当然,对于那些失能人群即需要“社会兜底”的一批人,政府应该义无反顾地帮扶他们,保障其基本生活必需品,使其能够体面地生活,这是一个文明社会的标志,无需多言。
实现可持续发展是国家和区域发展战略,“绿色”“循环”“低碳”是现在和未来发展的主题词。在过去的发展中,尽管我们一直反复强调,不走西方发达国家“先污染后治理”“先破坏后建设”的老路,但我们却在经济快速发展的同时,也造成了资源枯竭、环境污染等问题,就是说还是走了过去的老路。现在,我们要实施精准扶贫,要实现“户脱贫、村出列、县摘帽”,使贫困地区经济社会获得发展,就一定不能把发达地区以破坏环境为代价而获得发展的道路在这里作为经验加以复制,必须走绿色发展的道路。
2012年,国家调整了过去的扶贫开发战略,按照“集中连片、突出重点、全国统筹、区划完整”的原则,将自然地理相连、气候环境相似、传统产业相同、文化习俗相通、致贫因素相近、贫困程度相仿的679个县域划分为14个集中连片特困区,它们是:六盘山区、秦巴山区、武陵山区、乌蒙山区、滇桂黔石漠化区、滇西边境山区、大兴安岭南麓山区、燕山-太行山区、吕梁山区、大别山区、罗霄山区、西藏、四省(青川滇甘)藏区、新疆南疆三地州。

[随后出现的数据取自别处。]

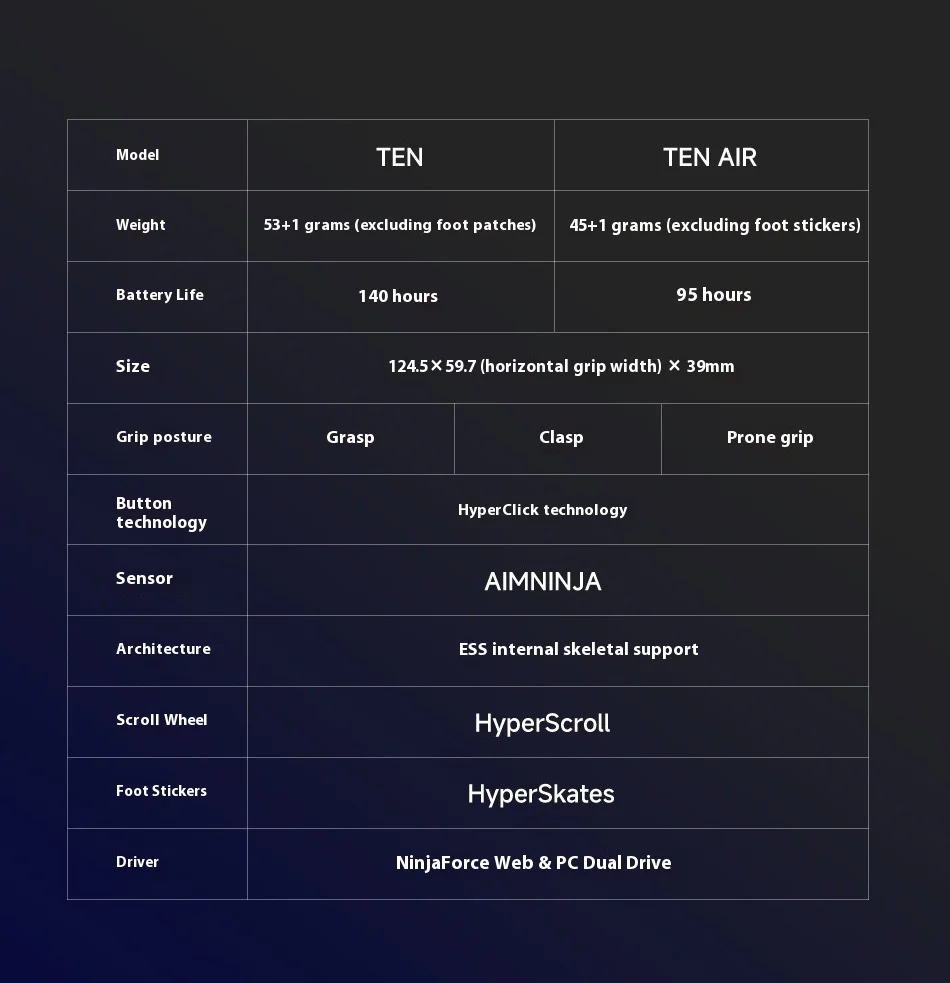Select the 45+1 grams weight value
The width and height of the screenshot is (950, 983).
[x=714, y=225]
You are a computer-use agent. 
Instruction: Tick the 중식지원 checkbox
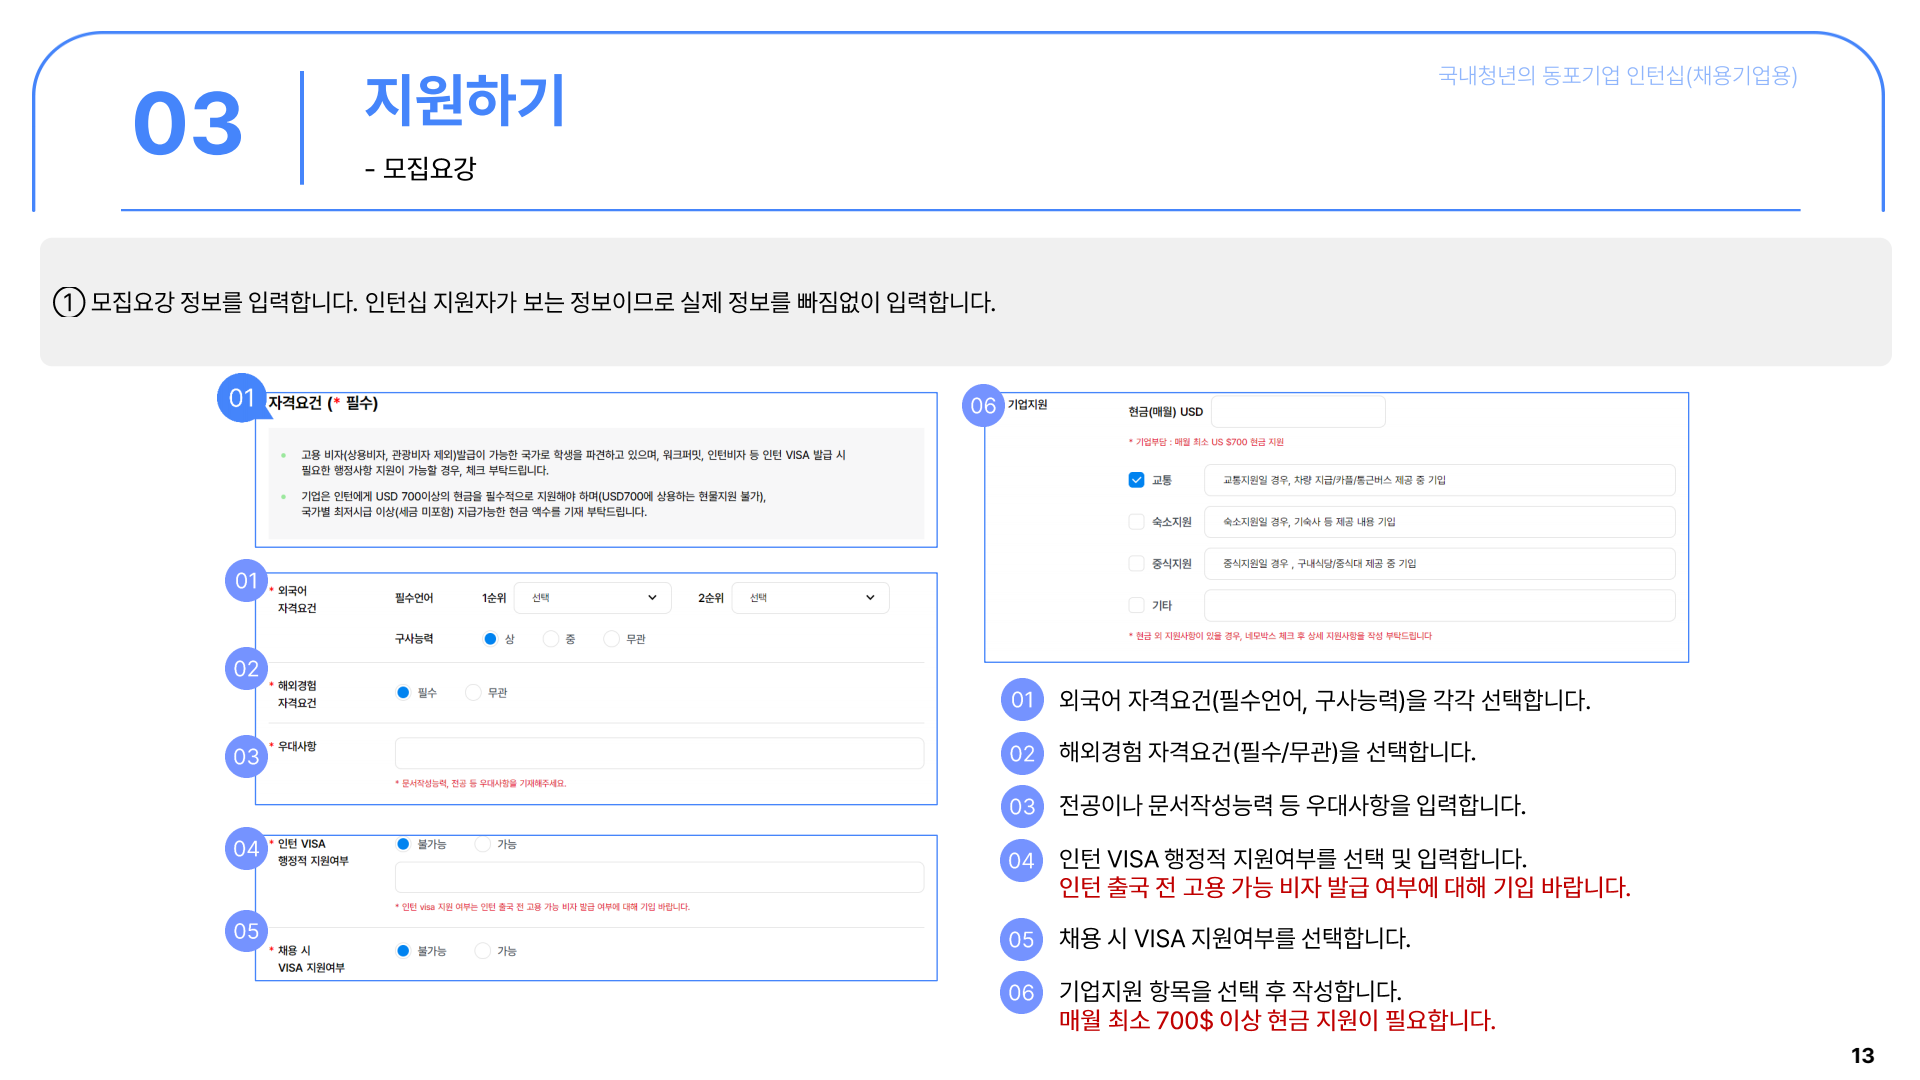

基于此,国家推进的机制是“中央统筹、省负总责、市县抓落实”,同时还配有对口帮扶等很多具体措施,目标是到2020年这个时间节点上,实现14个片区全面脱贫、涉及的贫困县全部摘帽。
如果我们换一个视角,就会发现,这14个片区基本都是生态环境很好的地区,许多大江大河发源于此,但又因生态环境脆弱而迫切需要保护。其中的一些片区还处于边境地区,还有守土戍边的责任。经济欠发达使这些地区成为贫困地区,但这些地区同时又风景优美,有绿水青山,有丰裕的生态资产,处于国家实现可持续发展的重要“生态位”上。由此,解决这里的贫困问题,就必须考虑在保护中求得发展,探索绿色发展的道路。当前,中国经济面临着艰难转型的问题,国家一直在推进供给侧结构性改革,使经济发展去“黑”增“绿”。过去高速增长带来的资源枯竭和环境污染问题已经触目惊心,如持续出现的雾霾天气使每个人都深受其害。因此,绝不能把这种发展路径、发展理念、发展模式“复制”在有着优质生态环境的这14个贫困片区。
当前,在国家推进精准扶贫政策的过程中,各地都创造性地探索出许多脱贫模式,都提出了生态扶贫的新思路,把“生态保护+产业发展”作为扶贫的新模式和新方向。许多地方根据自身实际,发展林下经济产业,发展循环经济,发展特色产业,促进生态保护与扶贫开发的良性互动,开发与保护并重,在保护生态中发展,在发展中保护生态。但是,仅仅有这些是远远不够的。由于生态效益的正外部性,这些贫困地区为下游地区和相邻区域作出了巨大贡献,国家应该探索和实施生态补偿机制,把良好生态作为一种产品(商品)置于市场进行交换。至于处于边境的贫困地区,国家还可以把那些贫困的边民作为不穿军装的“国土守护员”,探索这个人群的致富、区域发展和守土戍边相结合的道路。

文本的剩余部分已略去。